Figure 2. Color retinography of the left eye showing the presence of deep whitish lesions in the papillomacular bundle consistent with the ischemic area
Figure 3. Optical Coherence Tomography of the left eye macula. Hyperreflective band in the superior juxtamacular region of the inner nuclear layer suggestive of PAMM
Figures 4 and 4'. Angio-OCT of the right eye and left eye deep plexus. Isolated ischemia of the superior juxtafoveal deep capillary plexus is observed in the left eye, corresponding to the affected area in the macular OCT
Acute Middle Paracentral Maculopathy (PAMM) is an ischemic vascular occlusion of the middle retina due to involvement of the deep vascular plexus. Among its main risk factors are the use of oral contraceptives, coagulopathies, or any cardiovascular risk factor (diabetes mellitus, hypertension, etc.). It is imperative to conduct a study to rule out embolic causes, so the diagnosis should include imaging tests, cardiological and vascular studies.
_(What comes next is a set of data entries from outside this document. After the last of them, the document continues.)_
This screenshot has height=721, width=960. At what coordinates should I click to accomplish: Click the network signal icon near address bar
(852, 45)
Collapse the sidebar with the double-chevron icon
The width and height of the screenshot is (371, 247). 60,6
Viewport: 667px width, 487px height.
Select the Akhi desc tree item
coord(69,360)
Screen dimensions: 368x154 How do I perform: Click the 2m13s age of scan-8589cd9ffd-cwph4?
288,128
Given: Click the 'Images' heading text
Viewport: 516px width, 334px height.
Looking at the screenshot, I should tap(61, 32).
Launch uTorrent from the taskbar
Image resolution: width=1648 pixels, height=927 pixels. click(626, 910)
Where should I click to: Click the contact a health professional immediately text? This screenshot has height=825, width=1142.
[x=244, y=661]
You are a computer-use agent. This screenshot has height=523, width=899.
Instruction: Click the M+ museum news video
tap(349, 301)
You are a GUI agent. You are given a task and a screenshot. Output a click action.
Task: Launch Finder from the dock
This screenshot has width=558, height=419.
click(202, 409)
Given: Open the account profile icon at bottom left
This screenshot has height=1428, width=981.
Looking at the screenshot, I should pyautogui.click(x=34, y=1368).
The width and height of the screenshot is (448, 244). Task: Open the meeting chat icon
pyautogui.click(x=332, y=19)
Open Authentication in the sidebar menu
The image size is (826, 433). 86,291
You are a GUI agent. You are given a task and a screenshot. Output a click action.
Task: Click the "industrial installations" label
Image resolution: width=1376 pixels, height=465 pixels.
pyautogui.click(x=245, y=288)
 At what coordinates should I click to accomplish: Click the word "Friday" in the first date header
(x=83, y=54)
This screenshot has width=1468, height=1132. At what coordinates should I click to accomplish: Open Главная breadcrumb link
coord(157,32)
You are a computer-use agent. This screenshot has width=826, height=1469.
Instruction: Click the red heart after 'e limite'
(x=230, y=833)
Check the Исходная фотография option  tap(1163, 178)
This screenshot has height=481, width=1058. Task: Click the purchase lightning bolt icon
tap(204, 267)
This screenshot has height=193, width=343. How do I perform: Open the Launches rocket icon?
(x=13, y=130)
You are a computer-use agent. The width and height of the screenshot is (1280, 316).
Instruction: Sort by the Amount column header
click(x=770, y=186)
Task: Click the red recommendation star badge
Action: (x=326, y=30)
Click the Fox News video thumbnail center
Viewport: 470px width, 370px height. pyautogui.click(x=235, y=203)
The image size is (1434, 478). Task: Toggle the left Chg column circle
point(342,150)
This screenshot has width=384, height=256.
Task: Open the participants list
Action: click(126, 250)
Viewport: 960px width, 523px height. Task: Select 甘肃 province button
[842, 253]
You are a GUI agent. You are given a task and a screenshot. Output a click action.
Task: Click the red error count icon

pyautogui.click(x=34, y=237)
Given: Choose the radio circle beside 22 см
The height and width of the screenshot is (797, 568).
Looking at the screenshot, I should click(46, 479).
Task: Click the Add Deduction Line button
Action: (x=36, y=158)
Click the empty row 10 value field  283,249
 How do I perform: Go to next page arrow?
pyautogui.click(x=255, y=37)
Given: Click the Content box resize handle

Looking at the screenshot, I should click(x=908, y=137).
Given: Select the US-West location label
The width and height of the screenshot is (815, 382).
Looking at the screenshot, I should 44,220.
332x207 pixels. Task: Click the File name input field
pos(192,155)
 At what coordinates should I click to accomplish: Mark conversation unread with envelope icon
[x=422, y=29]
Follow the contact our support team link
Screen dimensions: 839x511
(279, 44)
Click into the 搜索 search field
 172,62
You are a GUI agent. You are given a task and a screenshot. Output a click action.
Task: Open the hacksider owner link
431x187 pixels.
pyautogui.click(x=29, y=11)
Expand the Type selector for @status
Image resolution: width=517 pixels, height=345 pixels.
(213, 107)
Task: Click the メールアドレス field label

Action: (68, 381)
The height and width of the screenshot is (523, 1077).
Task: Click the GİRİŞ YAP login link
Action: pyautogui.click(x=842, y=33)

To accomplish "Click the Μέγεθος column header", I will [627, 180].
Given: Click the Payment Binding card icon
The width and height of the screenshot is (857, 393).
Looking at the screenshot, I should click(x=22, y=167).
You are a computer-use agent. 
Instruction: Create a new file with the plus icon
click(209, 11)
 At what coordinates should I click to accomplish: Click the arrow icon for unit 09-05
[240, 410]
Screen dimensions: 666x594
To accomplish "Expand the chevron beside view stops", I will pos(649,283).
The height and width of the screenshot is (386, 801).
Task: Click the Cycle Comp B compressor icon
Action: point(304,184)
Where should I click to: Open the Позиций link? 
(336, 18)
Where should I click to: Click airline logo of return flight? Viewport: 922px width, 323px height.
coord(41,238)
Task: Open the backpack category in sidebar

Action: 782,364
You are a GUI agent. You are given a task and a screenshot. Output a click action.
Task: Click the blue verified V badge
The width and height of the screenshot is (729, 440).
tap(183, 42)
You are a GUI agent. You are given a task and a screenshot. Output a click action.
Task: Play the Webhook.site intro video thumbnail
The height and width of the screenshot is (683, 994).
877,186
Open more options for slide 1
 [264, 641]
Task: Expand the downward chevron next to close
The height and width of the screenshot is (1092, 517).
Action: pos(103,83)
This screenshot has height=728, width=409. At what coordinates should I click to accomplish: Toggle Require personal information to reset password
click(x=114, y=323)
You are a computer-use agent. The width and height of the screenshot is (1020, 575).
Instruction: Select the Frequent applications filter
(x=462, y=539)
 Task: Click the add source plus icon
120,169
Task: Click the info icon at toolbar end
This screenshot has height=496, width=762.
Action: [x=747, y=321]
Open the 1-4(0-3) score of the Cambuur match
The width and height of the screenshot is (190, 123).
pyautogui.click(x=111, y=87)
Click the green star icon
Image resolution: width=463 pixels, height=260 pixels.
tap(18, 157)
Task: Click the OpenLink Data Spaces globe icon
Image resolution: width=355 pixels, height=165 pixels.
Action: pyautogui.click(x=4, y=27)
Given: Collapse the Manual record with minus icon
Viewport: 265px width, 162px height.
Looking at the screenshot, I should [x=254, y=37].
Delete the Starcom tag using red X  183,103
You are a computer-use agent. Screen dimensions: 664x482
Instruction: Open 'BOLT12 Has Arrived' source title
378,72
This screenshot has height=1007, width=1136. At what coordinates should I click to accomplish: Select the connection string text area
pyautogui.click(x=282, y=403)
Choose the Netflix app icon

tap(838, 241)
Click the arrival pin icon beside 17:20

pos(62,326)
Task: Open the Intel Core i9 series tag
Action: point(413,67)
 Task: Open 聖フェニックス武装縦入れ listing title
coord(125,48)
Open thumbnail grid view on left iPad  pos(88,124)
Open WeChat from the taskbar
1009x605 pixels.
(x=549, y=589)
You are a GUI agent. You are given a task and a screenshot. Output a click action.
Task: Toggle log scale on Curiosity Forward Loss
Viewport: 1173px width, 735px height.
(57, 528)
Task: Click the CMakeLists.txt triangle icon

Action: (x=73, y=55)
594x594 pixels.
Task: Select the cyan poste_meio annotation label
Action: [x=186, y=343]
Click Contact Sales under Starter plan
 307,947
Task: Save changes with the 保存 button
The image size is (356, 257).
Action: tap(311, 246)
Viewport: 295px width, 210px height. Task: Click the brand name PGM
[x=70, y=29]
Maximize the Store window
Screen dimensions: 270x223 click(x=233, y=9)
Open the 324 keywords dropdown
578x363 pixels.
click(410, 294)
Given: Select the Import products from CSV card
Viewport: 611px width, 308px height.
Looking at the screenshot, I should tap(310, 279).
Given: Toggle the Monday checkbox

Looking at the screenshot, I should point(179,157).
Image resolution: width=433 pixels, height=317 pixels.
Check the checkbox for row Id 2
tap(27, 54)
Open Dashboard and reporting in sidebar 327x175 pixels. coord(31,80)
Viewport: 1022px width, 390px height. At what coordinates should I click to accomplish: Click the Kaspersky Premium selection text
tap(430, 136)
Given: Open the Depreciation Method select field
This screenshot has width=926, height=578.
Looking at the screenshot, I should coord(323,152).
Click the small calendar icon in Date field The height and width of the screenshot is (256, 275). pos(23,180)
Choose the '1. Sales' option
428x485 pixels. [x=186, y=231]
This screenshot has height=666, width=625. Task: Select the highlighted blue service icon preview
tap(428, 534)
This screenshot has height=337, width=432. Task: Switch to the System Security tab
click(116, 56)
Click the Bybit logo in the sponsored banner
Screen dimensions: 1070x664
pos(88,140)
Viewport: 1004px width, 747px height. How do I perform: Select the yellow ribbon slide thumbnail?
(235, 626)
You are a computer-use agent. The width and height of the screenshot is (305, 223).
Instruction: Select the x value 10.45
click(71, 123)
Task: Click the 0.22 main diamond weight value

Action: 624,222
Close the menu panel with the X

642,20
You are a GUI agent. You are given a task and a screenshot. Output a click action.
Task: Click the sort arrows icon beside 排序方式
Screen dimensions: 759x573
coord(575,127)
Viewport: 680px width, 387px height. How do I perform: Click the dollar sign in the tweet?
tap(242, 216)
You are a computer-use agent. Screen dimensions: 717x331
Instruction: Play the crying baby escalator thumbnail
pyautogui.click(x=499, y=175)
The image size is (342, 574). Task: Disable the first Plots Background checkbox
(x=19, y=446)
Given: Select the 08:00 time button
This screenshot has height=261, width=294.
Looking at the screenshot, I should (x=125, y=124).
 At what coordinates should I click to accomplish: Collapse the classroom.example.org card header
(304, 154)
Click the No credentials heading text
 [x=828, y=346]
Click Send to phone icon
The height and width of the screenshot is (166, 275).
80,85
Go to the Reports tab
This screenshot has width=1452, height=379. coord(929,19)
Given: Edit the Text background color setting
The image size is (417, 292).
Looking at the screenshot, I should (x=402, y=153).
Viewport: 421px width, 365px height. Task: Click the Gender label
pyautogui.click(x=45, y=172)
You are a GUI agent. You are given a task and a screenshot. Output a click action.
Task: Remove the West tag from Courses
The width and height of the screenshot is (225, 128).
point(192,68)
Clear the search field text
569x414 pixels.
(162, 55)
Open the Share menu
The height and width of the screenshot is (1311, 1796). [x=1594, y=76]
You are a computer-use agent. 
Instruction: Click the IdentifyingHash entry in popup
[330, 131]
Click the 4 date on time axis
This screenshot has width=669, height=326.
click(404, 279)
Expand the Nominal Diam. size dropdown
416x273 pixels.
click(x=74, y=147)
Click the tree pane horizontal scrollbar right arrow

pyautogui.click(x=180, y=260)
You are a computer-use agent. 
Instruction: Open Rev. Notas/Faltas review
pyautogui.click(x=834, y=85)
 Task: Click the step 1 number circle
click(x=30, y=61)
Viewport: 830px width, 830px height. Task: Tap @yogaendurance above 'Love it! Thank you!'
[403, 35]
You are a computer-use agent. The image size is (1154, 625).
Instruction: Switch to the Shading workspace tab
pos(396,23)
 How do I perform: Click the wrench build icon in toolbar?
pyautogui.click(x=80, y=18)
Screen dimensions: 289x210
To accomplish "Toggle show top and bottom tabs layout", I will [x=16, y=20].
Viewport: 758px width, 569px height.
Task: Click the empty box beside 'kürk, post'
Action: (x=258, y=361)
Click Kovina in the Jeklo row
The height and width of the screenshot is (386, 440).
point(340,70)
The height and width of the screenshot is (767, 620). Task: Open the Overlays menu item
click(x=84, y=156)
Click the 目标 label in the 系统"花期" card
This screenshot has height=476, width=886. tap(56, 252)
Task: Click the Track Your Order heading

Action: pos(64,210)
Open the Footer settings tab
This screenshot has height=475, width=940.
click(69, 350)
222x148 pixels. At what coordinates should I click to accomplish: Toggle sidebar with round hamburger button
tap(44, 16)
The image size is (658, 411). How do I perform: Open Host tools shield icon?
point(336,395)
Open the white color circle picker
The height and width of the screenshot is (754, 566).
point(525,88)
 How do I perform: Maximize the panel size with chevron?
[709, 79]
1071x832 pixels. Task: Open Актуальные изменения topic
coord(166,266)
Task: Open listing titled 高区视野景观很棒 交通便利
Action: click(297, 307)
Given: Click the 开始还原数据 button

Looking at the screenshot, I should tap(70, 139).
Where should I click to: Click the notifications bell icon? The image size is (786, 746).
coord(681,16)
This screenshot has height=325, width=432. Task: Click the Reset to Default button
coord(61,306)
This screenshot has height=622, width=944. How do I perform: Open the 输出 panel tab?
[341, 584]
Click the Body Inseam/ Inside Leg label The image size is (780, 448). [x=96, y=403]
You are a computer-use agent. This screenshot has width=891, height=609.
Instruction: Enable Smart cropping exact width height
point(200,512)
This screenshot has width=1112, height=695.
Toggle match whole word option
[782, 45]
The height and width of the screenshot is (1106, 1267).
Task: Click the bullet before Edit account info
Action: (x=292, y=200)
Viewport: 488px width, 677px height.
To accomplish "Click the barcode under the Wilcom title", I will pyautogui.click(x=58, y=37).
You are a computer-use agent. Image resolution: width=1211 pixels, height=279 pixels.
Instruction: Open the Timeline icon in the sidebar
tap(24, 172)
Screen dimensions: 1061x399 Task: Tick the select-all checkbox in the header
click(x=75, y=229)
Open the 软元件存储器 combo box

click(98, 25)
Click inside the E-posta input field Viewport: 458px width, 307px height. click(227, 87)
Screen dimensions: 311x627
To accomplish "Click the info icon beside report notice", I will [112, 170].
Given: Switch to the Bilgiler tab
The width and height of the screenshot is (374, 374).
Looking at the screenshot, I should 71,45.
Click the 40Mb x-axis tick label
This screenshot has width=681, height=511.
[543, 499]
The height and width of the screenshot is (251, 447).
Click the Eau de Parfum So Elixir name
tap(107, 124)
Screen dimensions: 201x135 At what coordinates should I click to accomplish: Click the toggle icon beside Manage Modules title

The fundus may be normal or show deep whitish lesions with poorly defined borders, which can be confused with cotton wool spots. The image in macular Optical Coherence Tomography (OCT) is typical, as it presents as a hyperreflective lesion in middle layers (inner nuclear and junction zone between outer plexiform and inner nuclear). It usually presents with symptoms of a central or paracentral scotoma appearing.
It is possible to objectively observe the ischemia of the deep vascular plexus in angio-OCT and evaluate the scotoma with a visual field test. Generally, the prognosis is good and the scotomas reduce, although it is common for them not to disappear completely due to the atrophic legacy in the middle layers of the affected area.